┌─ Extracted data
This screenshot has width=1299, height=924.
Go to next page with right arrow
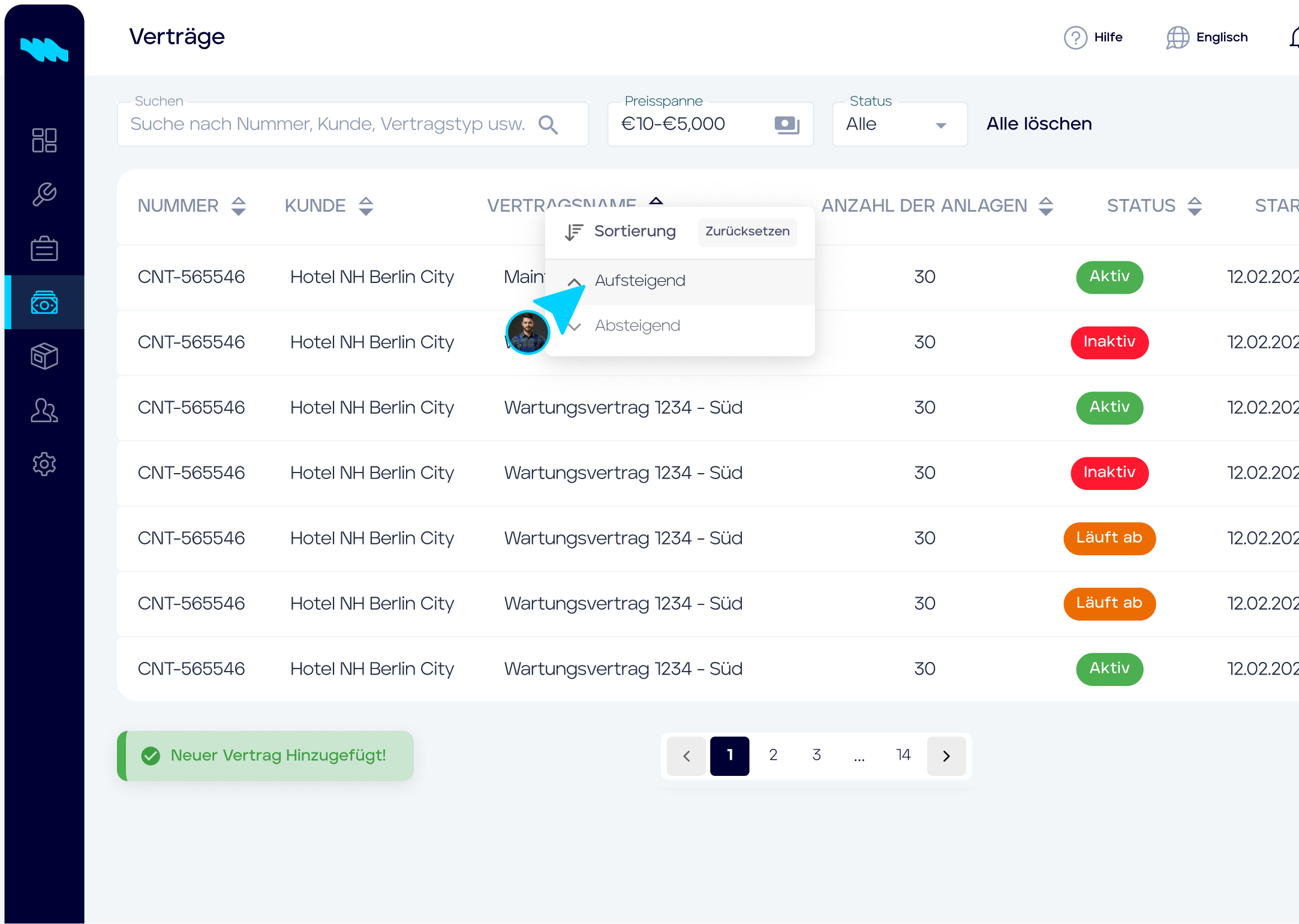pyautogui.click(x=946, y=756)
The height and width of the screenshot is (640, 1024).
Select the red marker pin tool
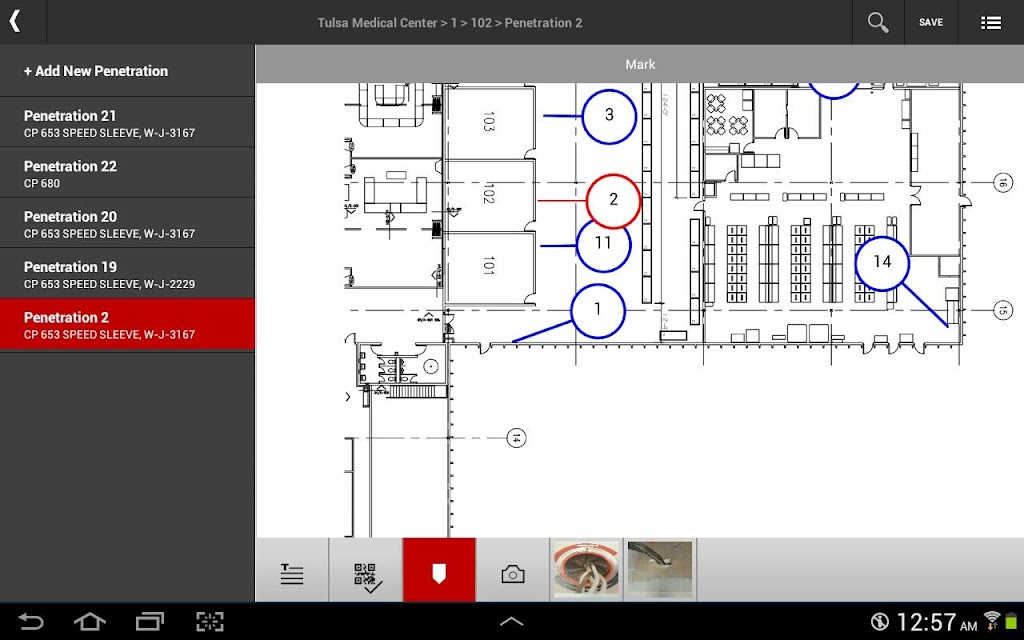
└─
### Exercise instructions
Copy out every line of the listing above word for word, but leave the pictures out of your answer.

### Response
This screenshot has width=1299, height=924.
Go to next page with right arrow
pyautogui.click(x=946, y=756)
The height and width of the screenshot is (640, 1024).
Select the red marker pin tool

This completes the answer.